Lokomotiv Stadium
- Interactive map of Lokomotiv Stadium
- Location: Tashkent, Uzbekistan
- Coordinates: 41°21′40″N 69°23′42″E﻿ / ﻿41.36111°N 69.39500°E
- Owner: Lokomotiv Tashkent
- Operator: Lokomotiv Tashkent
- Capacity: 8,000

Construction
- Opened: 11 May 2012; 14 years ago
- Cost: $18.1 million

Tenant
- Lokomotiv Tashkent

= Lokomotiv Stadium (Tashkent) =

Sports stadium in Uzbekistan

Lokomotiv Stadium, is a multi-use stadium in Tashkent, Uzbekistan.
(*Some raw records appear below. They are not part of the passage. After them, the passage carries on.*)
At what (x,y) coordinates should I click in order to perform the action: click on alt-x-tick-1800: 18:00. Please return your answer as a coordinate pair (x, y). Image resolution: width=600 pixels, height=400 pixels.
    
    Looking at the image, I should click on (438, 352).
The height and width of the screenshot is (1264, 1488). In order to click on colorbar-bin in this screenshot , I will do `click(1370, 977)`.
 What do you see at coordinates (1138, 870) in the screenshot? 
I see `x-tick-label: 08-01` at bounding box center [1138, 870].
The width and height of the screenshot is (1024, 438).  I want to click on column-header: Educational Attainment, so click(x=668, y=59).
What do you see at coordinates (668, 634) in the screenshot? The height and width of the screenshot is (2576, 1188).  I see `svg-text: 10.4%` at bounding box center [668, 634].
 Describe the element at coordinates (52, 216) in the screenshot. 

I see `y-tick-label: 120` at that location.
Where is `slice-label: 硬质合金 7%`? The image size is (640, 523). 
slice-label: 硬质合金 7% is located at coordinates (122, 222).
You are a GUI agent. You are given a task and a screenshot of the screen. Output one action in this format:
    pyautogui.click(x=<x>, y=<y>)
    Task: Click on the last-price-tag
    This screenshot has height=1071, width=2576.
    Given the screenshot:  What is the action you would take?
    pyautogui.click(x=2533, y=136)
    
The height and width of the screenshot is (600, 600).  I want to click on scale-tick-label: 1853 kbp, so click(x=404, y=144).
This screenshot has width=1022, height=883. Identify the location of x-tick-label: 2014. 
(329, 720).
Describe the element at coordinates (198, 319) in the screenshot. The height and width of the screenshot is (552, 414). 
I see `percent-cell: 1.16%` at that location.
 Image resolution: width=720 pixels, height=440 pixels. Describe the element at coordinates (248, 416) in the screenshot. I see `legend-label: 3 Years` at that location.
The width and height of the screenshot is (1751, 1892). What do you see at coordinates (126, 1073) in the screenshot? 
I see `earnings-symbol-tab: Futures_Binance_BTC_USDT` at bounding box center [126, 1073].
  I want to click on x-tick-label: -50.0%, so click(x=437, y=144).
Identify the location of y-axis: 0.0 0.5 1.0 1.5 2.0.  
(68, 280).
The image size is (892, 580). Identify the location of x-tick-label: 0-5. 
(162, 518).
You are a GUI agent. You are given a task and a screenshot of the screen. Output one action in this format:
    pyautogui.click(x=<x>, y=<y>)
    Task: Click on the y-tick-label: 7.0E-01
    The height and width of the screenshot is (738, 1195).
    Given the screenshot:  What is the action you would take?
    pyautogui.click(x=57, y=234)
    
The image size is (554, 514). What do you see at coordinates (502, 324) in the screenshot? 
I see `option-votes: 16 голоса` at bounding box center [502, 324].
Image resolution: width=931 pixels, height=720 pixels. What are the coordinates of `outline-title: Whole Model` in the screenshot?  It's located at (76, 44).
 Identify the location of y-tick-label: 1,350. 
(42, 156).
It is currently used mostly for football matches and is the home of football club, Lokomotiv Tashkent.

The stadium was built on the site of the Traktor Tashkent Stadium. The construction work started in 2009 and finished in 2012. The stadium holds 8,000 people.

The stadium was opened on 11 May 2012 with the 2012 Uzbek League match between Lokomotiv and FK Andijan.

== Former stadium ==
The Traktor Tashkent Stadium was built in 1970 and used mostly for football matches. The stadium held 6,400 people. It was the home stadium for capital club Traktor Tashkent. After the club was dissolved in 2007, Lokomotiv Tashkent played their home matches here. In July 2009 it was announced that the stadium would be closed for reconstruction to build Lokomotiv Stadium. In spring of 2012 the reconstruction at the stadium was finished.